-- BEGIN Document segment --
Sustainability Report 2013: Q&A with Jennifer Miller

Jennifer Miller has served as Chief Sustainability Officer since 2009 and is the company officer responsible for aligning sustainability strategy and goals with business plans across the company’s business units.
Apr 28, 2014 3:30 PM ET
Sustainability Report 2013: Q&A with Jennifer Miller

In a question and answer format, she discussed highlights of 2013 performance and the importance of sustainable consumption principles as applied to Sappi's operations and products.

1. This has clearly been a year of transition for Sappi. Could you share a few highlights and what you see on the horizon for 2014?

What we accomplished in 2013 lays the foundation for transformative growth in 2014 and beyond. With major capital investments in each of our three businesses behind us, we now have the platform to grow and prosper in very different end-uses: graphic communications, textiles, and textured surfaces. The geographic, customer and technol­ogy diversification we enjoy under the Sappi umbrella will be a source of strength, and will provide opportunities for cross-business collaboration and insight.

At the root of any sustainable business strategy are two fundamental questions: what will my customers be demanding next year and the years after? What decisions should we be making now to insure that we can meet those needs? For our dissolving pulp and release paper businesses the answers revolve around product differen­tiation; new patterns for release and higher purity cellulose for end-uses beyond textiles.
-- END Document segment --
-- BEGIN Information shown --
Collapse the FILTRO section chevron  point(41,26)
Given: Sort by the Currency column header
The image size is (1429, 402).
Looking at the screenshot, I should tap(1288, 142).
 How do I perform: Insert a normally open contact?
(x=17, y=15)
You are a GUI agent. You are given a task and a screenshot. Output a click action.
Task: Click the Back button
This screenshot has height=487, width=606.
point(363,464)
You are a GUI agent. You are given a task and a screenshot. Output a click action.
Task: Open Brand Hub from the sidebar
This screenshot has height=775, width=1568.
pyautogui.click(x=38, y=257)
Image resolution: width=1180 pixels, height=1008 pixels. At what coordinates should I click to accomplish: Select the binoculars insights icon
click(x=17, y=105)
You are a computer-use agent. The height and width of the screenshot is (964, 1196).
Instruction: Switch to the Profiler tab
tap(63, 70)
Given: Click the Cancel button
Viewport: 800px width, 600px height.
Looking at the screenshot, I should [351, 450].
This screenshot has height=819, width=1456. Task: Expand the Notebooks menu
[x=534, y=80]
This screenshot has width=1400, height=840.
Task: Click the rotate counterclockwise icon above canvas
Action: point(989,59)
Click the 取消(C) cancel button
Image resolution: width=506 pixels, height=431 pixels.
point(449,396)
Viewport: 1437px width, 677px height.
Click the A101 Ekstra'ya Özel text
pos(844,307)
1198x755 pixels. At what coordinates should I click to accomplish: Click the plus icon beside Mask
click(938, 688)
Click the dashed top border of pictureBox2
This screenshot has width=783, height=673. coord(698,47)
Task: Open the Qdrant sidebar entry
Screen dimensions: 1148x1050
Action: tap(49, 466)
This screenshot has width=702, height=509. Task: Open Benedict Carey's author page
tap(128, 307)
-- END Information shown --
__Required actions__:
a - Retype the part of the Sappi sustainability Q&A between "In a question" and "operations and products.", inclusive.
b - Write what comes next in the Sappi sustainability Q&A, picking up after its final sentence.
The lines are not needed for what comes next.

__Results of the exercise__:
a -
In a question and answer format, she discussed highlights of 2013 performance and the importance of sustainable consumption principles as applied to Sappi's operations and products.

b -
For graphic paper, it is perhaps more about service differentiation, insuring that we have a supply chain that is increasingly nimble and efficient. This includes reducing waste and redundancy in how our product gets to market, and cutting lead times drastically. Our customers are smart consumers, meaning they don’t want to pay for costs in production or delivery that don’t create value for them. And they certainly don’t want to receive product too late or too early. We need to be even more responsive in meeting those expectations.

2. Could you elaborate more on “smart consumption” and what that means to your organization?

We have been internally focused on “smart consumption” for many years now. We aim to make and deliver our products with no waste in energy, water, pulp or any other raw material. We look for ways to get our product to our customers with no excess handling or delivery activity. In our supplier relationships we seek partners that help us drive down “cost in use” and improve yield—all of which means we are much more efficient consumers of raw materials. We recognize that the same principles are important to our merchant, printer and end-user customers. We must work with them so that they can be more efficient consumers of our product, which often means lower paper consumption per job.

3. What are some examples of “smart consumption” of coated paper?

It starts with matching the purpose of the communication to the chosen media. Market research and the growing field of neuromarketing indicate that people react differ­ently to the tactile experience of print than to electronic communication. Print is better at establishing an emotional connection and recall. So if your aim is mere transmission of data or account information, there may be more efficient ways of communicating that than paper. Use of electronic media might be the “smart” choice. But if your aim is to cut through the clutter of email bombardment, and build your brand through a “lean back” experience—then a well designed, beautifully photographed, brilliantly printed piece on great paper is the smart choice.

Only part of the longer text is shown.